5 December 2019

The Calvert Journal: Central Asia's unique Soviet architecture in all its brutal glory

The photographs in this book highlight the distinctive architecture created in the towns and cities of Central Asia during the final decades of the Soviet regime, featuring buildings that embody the ideas of modernity that were arriving from far-distant Moscow. Soviet residential buildings tend to have two distinct characteristics: first, although varied in style, they are standardised and mass-produced; second, they are decorated with motifs intended to reflect local culture and the national folklore of the various republics. The standardised nature of these buildings conforms to the Soviet political project: to create the same living conditions in every city, from the Baltic states to the Pacific, from the shores of the northern seas to the border with Afghanistan.

The mass construction of large blocks of flats began only during the last 30 years of the Soviet Union and Soviet ‘modernity’ was therefore largely confined to city centres and industrial areas. For the city-dwellers of Central Asia, the prospect of living in immense standardised residential buildings held little appeal. Large families, used to homes where three generations lived together in neighbourhoods with close community bonds, could not adapt to the small apartments of the new Soviet housing blocks. As a result, areas with different characteristics coexisted in many cities and a considerable proportion of the population, although involved in Soviet public life, remained attached to their old family homes.

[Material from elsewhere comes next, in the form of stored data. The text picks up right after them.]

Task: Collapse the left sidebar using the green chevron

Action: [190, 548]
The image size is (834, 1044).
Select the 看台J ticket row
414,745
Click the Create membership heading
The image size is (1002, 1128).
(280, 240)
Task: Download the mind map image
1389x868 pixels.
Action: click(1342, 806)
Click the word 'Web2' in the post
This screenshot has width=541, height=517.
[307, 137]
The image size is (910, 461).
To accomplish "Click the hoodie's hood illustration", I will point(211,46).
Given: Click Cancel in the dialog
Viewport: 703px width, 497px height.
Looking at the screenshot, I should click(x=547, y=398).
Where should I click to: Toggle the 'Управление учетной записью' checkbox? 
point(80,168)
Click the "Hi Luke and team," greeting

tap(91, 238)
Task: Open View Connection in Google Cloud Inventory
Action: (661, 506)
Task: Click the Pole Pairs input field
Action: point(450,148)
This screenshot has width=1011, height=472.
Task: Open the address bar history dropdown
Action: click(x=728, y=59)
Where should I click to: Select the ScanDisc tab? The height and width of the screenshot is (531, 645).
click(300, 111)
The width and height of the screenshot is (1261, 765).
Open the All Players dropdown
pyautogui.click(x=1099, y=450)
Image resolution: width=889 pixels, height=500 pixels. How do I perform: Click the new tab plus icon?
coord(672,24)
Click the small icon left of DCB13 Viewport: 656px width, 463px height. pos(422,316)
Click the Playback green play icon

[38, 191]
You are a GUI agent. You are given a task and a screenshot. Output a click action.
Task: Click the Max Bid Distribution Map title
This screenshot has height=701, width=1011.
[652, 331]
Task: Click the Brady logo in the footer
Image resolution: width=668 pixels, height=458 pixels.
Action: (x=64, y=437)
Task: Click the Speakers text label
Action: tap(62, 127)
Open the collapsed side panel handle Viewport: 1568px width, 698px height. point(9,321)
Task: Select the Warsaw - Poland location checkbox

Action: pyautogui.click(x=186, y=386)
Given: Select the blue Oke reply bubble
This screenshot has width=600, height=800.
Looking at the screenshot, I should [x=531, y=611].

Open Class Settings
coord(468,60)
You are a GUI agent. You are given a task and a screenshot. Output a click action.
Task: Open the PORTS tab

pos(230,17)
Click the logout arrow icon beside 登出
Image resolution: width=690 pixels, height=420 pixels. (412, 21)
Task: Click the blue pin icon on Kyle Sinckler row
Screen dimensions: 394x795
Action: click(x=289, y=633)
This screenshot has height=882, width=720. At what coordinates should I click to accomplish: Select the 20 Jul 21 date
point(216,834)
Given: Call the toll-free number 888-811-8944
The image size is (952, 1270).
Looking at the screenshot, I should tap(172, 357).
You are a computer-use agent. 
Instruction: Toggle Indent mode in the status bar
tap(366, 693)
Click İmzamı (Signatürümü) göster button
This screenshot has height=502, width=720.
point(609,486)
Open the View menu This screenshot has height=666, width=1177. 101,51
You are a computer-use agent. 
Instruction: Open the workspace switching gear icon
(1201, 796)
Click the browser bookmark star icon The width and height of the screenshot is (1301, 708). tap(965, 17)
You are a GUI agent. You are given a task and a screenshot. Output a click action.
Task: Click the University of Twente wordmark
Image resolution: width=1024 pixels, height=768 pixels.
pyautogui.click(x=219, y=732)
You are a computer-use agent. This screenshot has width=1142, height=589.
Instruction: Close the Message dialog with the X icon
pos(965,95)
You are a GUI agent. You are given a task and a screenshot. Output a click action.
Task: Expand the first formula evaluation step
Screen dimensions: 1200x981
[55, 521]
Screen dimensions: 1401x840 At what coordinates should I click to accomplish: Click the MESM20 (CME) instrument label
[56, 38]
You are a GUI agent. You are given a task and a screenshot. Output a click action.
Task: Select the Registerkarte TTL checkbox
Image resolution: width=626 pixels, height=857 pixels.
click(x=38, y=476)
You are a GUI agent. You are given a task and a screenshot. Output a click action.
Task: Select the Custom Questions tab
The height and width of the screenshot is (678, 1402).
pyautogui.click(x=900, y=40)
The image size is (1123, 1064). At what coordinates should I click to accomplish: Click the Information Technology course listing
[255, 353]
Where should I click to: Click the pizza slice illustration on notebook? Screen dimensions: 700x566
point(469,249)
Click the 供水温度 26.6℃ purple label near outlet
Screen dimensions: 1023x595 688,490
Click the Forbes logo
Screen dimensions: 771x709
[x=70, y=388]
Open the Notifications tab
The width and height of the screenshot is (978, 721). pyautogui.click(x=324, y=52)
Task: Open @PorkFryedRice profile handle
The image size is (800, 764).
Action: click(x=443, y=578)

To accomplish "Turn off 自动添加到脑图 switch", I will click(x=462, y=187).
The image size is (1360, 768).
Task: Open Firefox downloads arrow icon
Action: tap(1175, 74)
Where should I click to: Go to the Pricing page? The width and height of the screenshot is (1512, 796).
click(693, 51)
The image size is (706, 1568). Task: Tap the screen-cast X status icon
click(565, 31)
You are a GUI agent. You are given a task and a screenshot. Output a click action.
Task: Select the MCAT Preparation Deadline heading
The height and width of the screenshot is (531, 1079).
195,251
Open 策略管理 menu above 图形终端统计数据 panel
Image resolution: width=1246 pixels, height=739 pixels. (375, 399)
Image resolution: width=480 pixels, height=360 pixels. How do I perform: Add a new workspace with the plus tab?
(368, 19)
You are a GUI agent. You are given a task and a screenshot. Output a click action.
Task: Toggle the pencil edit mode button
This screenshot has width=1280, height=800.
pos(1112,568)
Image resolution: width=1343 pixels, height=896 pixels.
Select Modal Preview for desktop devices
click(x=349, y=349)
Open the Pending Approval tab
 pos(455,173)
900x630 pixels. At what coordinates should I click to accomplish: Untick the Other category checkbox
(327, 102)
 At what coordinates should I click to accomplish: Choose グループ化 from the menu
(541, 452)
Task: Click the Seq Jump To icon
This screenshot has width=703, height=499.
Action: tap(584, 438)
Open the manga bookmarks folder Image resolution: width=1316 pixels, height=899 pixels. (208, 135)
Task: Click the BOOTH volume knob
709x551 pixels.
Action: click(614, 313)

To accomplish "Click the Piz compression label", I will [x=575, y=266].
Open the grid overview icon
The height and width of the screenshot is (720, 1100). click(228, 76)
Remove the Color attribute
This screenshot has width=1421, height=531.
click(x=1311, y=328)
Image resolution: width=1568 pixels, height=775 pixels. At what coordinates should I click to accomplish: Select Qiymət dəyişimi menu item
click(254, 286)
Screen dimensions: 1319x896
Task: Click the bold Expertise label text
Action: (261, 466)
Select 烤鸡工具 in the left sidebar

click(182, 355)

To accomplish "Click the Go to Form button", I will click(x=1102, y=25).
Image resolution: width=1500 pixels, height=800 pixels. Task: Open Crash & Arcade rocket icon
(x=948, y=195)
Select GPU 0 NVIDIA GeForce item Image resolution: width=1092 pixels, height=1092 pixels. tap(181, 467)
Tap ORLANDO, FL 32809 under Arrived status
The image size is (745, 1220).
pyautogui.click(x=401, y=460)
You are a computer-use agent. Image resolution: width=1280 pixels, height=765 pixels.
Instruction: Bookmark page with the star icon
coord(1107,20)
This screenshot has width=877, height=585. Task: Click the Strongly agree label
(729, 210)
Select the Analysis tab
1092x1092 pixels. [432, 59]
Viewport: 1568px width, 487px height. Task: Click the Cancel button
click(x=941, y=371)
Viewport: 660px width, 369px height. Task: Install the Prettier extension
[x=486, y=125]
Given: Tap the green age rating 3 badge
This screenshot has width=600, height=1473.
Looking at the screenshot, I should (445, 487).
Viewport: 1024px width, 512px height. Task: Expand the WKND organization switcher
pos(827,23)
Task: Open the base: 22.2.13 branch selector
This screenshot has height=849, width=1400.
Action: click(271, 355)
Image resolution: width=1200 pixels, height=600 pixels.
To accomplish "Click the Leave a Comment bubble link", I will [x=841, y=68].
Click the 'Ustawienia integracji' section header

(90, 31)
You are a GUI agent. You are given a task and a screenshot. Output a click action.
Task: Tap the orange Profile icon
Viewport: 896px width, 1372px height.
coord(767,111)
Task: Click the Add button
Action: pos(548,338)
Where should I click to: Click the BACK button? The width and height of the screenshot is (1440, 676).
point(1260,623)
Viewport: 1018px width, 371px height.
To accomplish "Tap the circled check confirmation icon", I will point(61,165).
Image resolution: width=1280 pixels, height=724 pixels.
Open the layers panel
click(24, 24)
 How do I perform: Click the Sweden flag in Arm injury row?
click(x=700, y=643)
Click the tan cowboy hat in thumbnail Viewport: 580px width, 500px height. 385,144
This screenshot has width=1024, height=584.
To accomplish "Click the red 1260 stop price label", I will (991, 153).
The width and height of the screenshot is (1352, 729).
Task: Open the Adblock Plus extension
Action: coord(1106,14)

The capitals of the five Central Asian Republics had particularly large areas that conformed to Soviet planning directives. Ashgabat, the capital of Turkmenistan, was badly damaged by an earthquake in 1948 and was rebuilt in Soviet style. Tashkent, the capital of Uzbekistan, suffered an earthquake in 1966 that destroyed many of its older quarters, providing an opportunity for widespread reconstruction using mass-produced buildings. Cities such as Navoiy in Uzbekistan and various smaller towns in Kazakhstan, that had been completely rebuilt or were newly constructed to meet the needs of those employed in mining or in fertiliser production for cotton cultivation, closely followed the Soviet model.